I do have one theory, since stripping the rust away exposed the letters ‘F’, ‘W’ and ‘C’ stamped wonkily into the back of the blade. Seems like some sort of inscrutable official designation, and I wonder if ‘FW’ stands for ‘fire watcher’, those lonely souls who sat on top of tall buildings looking out for incendiary bombs. If it does, then my father used to run a factory in south Leeds which had a rather fine vantage point on top (the MOD put a machine gun up there at one stage). He could be something of a magpie, with a Yorkshireman’s reluctance to buy new stuff when old stuff would do, and it would have been just like him to pilfer an old hatchet from among the century’s worth of junk piled up in the factory lofts. Pure speculation, of course, and I’m probably way off the mark.

arpax-initials

If anyone with any specialist knowledge happens to stumble across this post then please do leave a comment – I’d love to hear from you. In the meantime this old thing has been pressed back into service chipping kindling. From putting out fires to starting them.

6 comments on "Cleaning up a Chillington ARPAX"

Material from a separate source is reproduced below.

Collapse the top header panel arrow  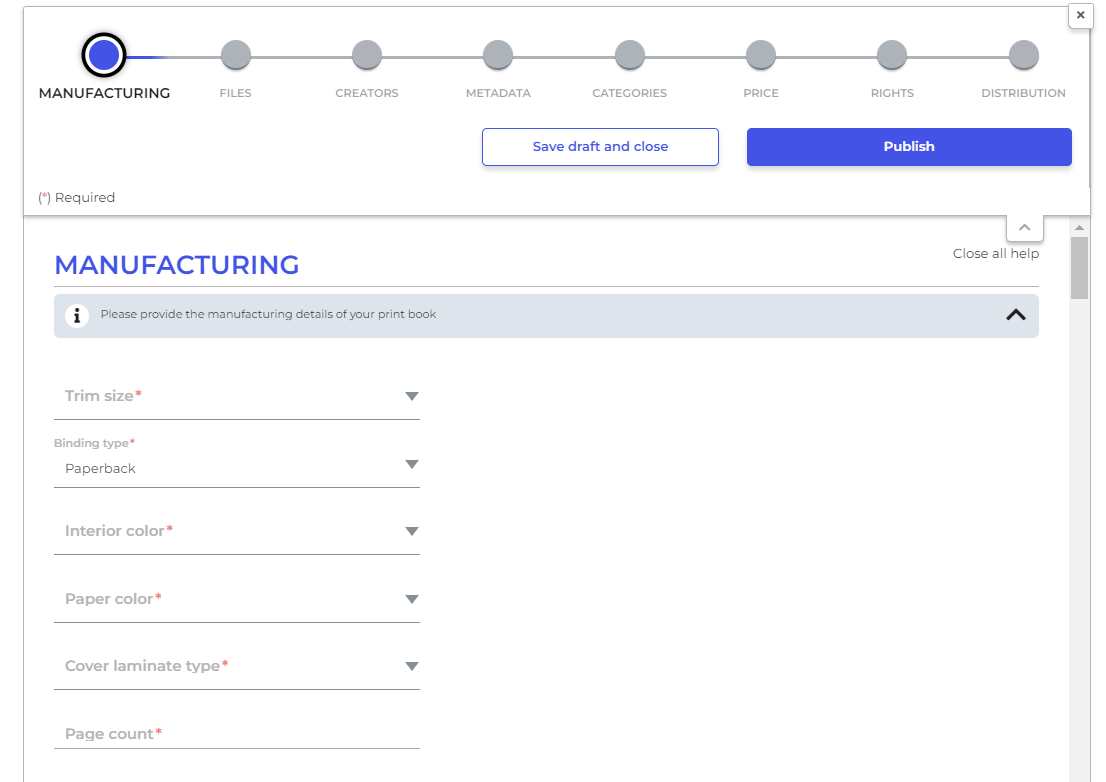click(x=1024, y=228)
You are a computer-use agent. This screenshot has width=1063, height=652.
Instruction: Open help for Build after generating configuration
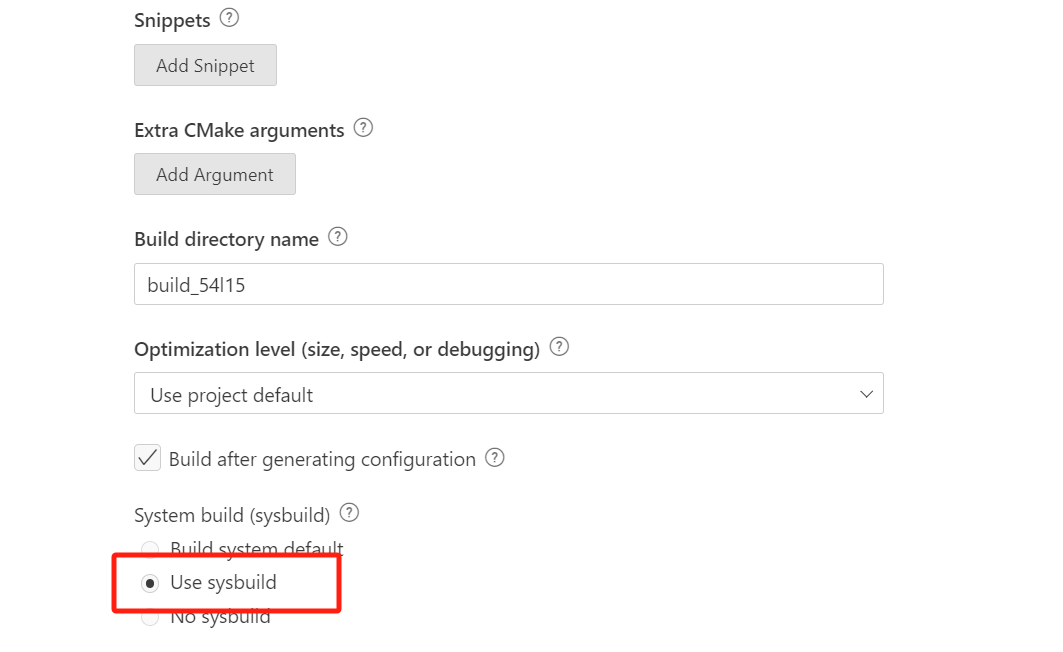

  1. Nice work! I have an old aircraft escape hatchet of similar design, that I am keeping as a piece of militaria, (rather than a user), however I have also just purchased an old ARPAXE, and intend using it as a tool for cutting kindling as well. Yours looks great after a bit of a clean up and resharpen! Good job mate!

    B_Ryan Ho_W_is

    1. Cheers! Good luck getting yours all cleaned up! Quite a satisfying job…

      indyjols

  2. Our family ARPAX axe was issued to my grandfather when serving in the Co-op fire brigade. Many large factories had their own in-house fire services and for some an ARPAX axe would have been standard issue.

    Ross Daniel

    1. Aha – so maybe it did come from the family factory then. Many thanks for that, Ross. Do you still use the family ARPAX, or is it preserved as a keepsake? Mine gets quite a lot of use chipping kindling for the fire in the winter months!

      indyjols

  3. Wow – I just bought a WW I same as!

    Dean Nicholas

  4. Just discovered the name on Dads old axe he had it all my life,i m now the owner, used to chop his kindling with it,i had the edges ground up at engineering place i used to work itll last forever great british axe,i will now look for more marks.thanks for your post its a treasured memory of him.